The hospital joined the Hospice Friendly Hospital Programme six years previously, and Hannan says the hospice principles promoted at the hospital made a deeply traumatic experience a little bit easier to bear.

"The care my Mam received; the dignity she was shown; the privacy she was given. Deep conversations were held at 3am, 4am, 5am... time was no obstacle.

"When Mam was near the end, a crowd of friends and family had gathered in the waiting room: they too were allowed to be with her in the room when she took her final breaths. It was exactly what my Mam would have wanted."

A few weeks later, the Hannan family received a condolence card from the pastoral care team in University Hospital Limerick. HFH advises participating hospitals to send a sympathy card to bereaved families before they post a bill.

It was a small, yet meaningful, gesture that the Hannan family will always remember. And that, says McKiernan, is one of the HFH programme's primary goals. "You really only get one chance to get this right," she says, "so it's important that it's done well."
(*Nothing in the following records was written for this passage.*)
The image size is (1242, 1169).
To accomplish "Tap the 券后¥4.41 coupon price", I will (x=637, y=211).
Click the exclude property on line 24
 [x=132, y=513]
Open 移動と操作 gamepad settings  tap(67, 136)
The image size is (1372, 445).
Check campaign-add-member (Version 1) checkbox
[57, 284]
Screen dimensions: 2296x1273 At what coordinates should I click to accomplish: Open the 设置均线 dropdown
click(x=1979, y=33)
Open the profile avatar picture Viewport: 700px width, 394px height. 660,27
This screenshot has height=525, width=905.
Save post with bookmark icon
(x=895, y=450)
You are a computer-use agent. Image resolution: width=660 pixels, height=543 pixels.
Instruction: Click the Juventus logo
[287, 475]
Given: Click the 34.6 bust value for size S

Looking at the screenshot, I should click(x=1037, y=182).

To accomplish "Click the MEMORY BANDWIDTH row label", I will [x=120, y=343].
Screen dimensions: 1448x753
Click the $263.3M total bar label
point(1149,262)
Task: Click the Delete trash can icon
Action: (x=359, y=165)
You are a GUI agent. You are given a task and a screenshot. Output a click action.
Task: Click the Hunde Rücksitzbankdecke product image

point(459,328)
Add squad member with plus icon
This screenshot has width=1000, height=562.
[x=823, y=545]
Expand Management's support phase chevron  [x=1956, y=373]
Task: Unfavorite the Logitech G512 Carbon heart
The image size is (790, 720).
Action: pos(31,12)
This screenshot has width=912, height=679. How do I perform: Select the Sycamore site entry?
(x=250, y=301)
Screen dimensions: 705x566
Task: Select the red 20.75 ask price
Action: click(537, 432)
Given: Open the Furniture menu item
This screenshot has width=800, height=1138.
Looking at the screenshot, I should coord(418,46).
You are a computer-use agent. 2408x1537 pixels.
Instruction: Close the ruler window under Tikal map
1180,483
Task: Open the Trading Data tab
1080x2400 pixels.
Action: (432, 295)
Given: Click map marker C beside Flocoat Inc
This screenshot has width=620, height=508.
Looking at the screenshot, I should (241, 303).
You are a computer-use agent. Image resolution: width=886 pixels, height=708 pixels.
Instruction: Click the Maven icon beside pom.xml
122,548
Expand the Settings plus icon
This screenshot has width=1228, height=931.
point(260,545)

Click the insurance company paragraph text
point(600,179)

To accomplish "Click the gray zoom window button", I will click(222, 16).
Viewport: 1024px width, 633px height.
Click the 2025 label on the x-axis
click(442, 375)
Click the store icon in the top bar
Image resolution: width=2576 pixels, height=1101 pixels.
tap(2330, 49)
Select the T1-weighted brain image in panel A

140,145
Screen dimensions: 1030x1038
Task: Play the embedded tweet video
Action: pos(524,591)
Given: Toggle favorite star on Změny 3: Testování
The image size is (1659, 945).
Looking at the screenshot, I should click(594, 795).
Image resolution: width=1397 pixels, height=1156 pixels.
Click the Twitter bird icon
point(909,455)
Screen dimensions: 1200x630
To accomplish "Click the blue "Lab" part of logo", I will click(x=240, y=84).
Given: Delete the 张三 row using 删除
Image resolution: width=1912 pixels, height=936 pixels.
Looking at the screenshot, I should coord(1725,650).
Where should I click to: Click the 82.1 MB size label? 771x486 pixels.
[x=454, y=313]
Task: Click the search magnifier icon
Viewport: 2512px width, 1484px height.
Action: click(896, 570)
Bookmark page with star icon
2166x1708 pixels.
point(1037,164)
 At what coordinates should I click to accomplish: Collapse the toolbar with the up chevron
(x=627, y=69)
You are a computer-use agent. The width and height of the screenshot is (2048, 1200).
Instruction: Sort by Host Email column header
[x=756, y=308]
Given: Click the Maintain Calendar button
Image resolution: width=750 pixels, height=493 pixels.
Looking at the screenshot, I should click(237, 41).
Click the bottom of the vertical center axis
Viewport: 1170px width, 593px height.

THE hospice END OF LIFE SYMBOL

* This symbol has been developed by the Hospice Friendly Hospitals Programme (HFH) to respectfully identify items connected with the end of life. The symbol is inspired by ancient Irish history and is not associated with any one religion or denomination.

The spiral can be explained as follows:

• The 3-stranded white spiral represents the interconnected cycle of life - birth, life and death.

• The white outer circle represents continuity, infinity and completion.

• Purple was chosen as the background colour as it is associated with nobility, solemnity and spirituality.